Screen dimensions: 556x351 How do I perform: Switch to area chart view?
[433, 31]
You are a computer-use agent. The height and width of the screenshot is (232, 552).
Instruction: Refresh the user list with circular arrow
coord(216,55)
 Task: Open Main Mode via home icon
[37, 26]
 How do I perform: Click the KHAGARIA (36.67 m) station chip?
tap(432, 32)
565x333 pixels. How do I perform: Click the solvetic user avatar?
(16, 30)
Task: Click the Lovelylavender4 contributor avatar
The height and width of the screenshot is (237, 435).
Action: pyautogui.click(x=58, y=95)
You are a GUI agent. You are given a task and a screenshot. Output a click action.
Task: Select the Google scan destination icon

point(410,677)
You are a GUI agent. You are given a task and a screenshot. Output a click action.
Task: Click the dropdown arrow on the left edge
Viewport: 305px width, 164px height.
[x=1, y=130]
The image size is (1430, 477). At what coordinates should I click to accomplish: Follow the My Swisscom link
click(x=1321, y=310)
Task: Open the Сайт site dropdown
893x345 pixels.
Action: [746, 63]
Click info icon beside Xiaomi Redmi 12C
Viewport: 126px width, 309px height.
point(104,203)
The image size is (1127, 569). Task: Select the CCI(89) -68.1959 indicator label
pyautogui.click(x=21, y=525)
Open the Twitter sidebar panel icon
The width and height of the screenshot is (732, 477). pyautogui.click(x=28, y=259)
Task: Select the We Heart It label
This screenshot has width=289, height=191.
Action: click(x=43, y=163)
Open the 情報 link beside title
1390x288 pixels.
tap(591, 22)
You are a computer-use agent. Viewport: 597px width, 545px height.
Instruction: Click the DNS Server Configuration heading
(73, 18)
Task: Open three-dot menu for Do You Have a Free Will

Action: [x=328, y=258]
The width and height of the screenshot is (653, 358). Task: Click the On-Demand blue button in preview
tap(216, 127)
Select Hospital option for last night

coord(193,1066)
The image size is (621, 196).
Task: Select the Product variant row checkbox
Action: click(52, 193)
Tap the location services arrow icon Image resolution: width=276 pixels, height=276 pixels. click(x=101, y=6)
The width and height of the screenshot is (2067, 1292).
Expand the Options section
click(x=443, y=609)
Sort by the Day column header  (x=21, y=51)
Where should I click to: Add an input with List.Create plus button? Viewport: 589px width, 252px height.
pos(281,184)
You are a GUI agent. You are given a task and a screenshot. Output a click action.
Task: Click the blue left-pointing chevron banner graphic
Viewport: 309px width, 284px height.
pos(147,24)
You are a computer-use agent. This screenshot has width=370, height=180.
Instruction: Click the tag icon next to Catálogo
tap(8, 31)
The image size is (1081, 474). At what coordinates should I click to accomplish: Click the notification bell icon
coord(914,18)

[AIM OF THE TASK]
Identify every line in the rows above that contains the word "what", and copy each one.

[THE REPLY]
The image size is (1430, 477). At what coordinates should I click to accomplish: Follow the My Swisscom link
The image size is (1081, 474). At what coordinates should I click to accomplish: Click the notification bell icon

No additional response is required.